## TASK DIRECTIONS
Narrow the data below down to the lines containing "Kontakt".

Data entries

Content starts

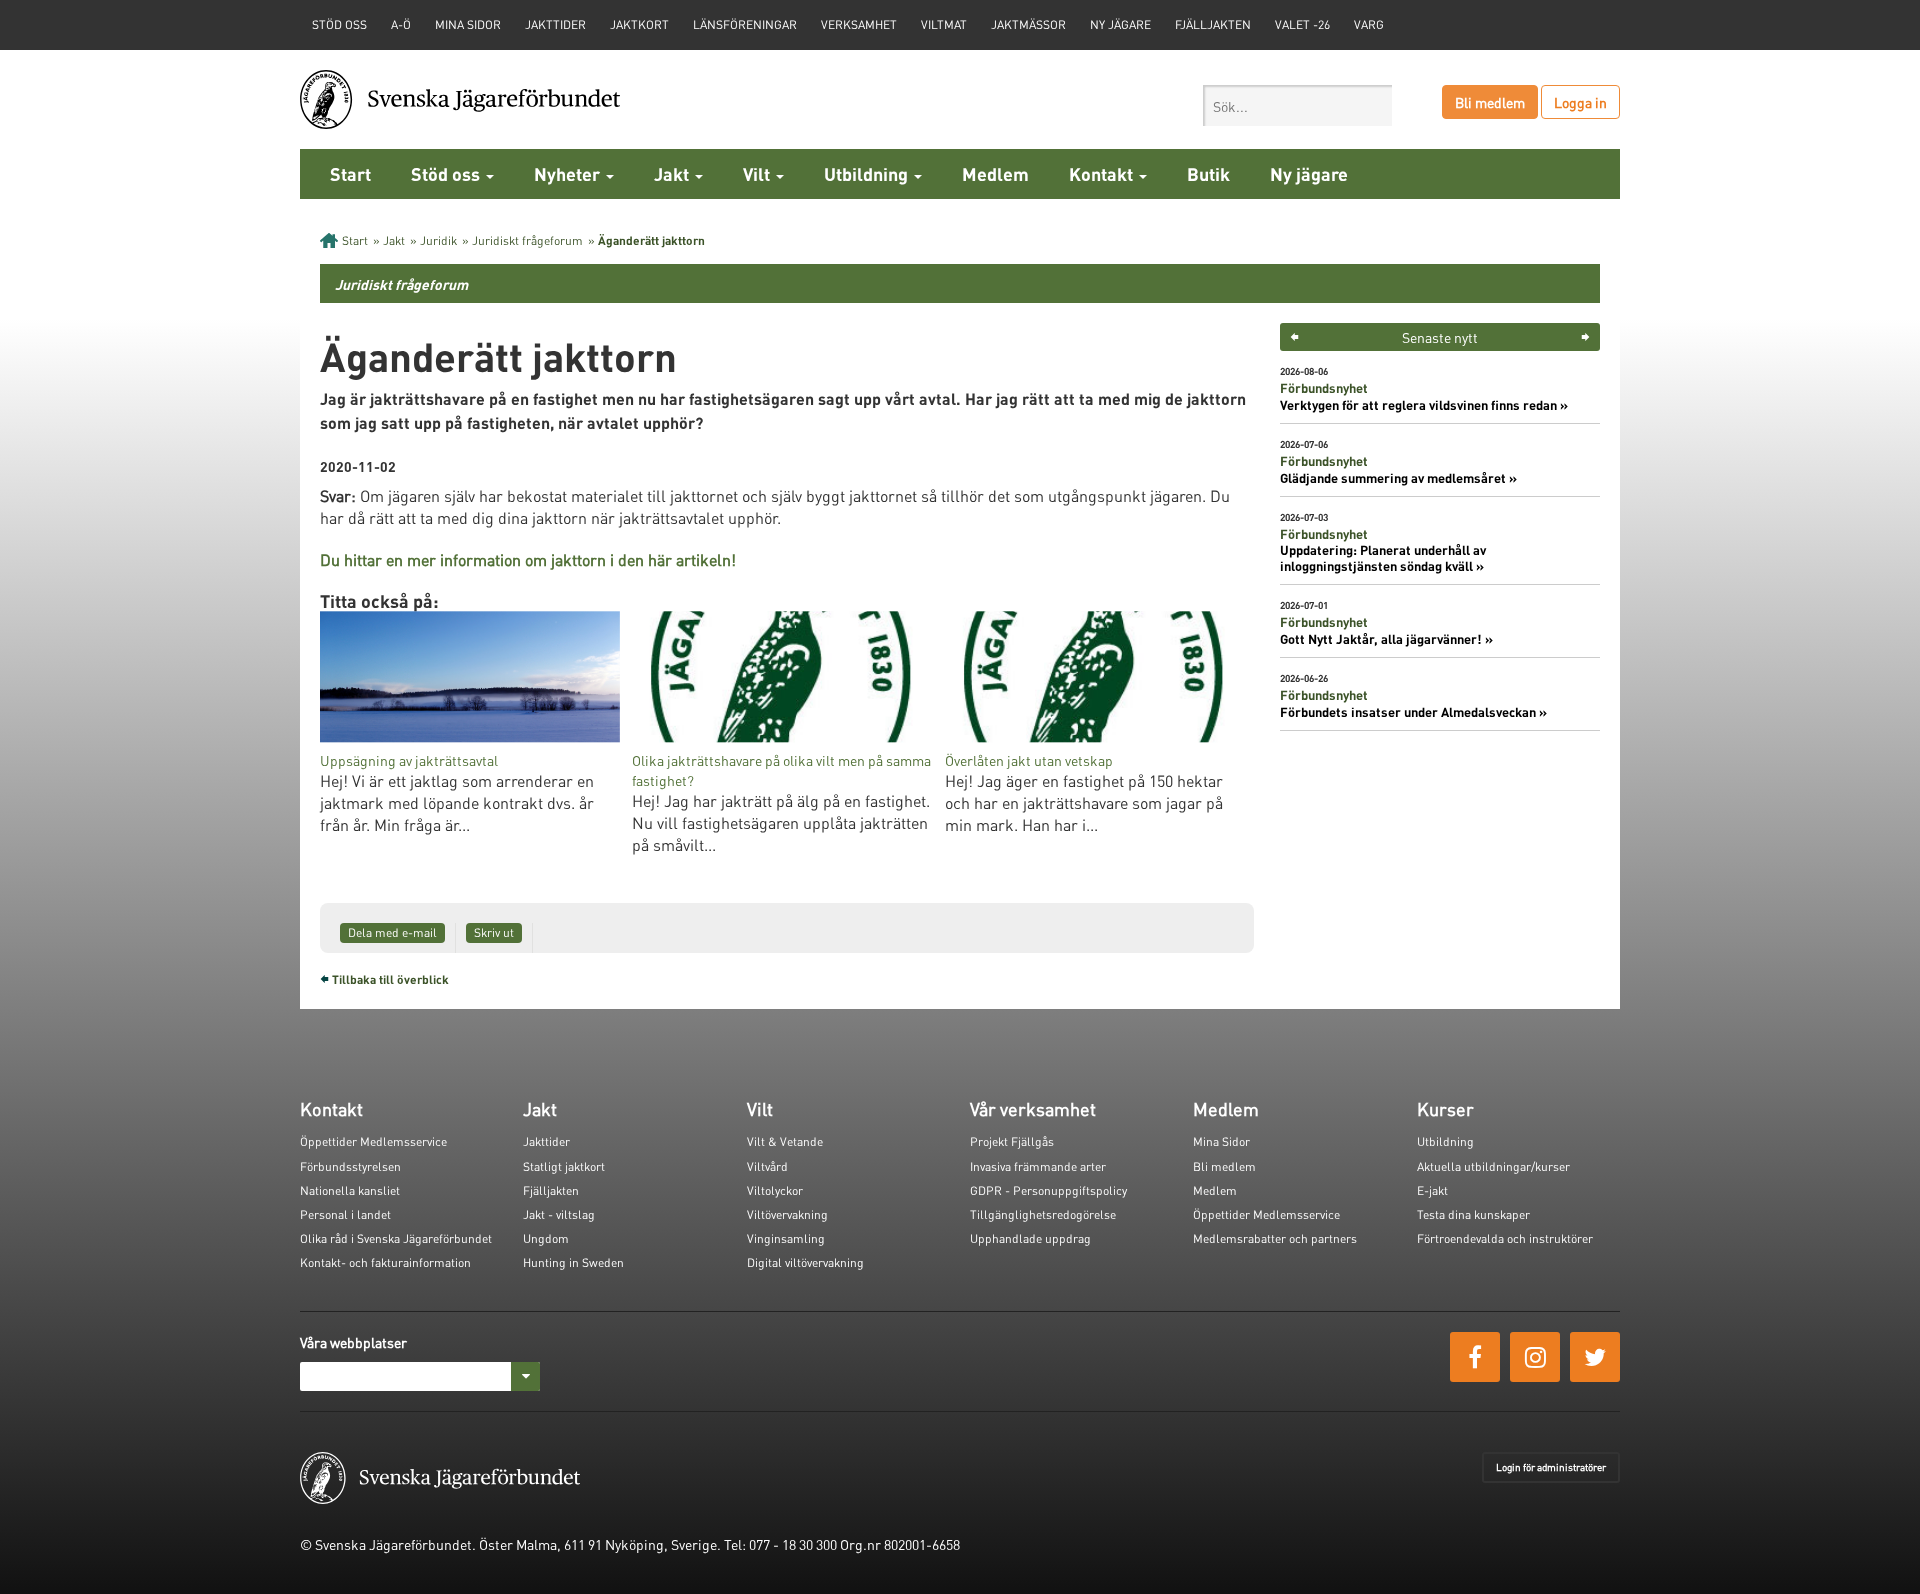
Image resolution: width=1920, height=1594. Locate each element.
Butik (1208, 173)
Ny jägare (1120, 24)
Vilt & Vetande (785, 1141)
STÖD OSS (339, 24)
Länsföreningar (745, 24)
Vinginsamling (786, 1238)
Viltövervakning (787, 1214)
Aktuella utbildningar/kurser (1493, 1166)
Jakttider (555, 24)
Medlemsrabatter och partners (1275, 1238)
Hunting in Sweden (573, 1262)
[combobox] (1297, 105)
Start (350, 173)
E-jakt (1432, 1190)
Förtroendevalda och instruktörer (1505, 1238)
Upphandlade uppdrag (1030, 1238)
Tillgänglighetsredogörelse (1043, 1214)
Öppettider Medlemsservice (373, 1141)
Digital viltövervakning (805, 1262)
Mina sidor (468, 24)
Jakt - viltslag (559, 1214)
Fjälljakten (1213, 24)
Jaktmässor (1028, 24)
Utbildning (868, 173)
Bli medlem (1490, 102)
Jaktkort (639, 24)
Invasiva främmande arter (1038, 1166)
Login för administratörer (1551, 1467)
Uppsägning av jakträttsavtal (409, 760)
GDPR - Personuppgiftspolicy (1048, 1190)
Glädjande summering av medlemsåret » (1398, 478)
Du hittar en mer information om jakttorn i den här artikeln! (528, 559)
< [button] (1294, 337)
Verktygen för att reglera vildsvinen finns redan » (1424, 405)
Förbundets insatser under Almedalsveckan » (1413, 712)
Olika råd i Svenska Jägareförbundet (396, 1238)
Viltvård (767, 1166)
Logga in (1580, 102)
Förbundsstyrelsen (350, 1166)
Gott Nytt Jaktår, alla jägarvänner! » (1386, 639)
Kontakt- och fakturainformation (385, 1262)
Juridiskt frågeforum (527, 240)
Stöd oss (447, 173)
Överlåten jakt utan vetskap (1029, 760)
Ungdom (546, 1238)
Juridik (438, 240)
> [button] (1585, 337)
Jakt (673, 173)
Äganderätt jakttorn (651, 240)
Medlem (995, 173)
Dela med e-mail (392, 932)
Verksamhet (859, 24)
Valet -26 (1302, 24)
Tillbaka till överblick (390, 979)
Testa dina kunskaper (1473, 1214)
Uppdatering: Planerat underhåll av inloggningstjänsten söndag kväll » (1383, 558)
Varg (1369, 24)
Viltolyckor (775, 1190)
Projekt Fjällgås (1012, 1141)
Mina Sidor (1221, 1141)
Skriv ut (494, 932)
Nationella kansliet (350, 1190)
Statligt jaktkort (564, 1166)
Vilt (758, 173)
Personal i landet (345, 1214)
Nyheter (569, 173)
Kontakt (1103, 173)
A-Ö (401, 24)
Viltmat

Content ends

## EXERCISE OUTPUT
Kontakt- och fakturainformation (385, 1262)
Kontakt (1103, 173)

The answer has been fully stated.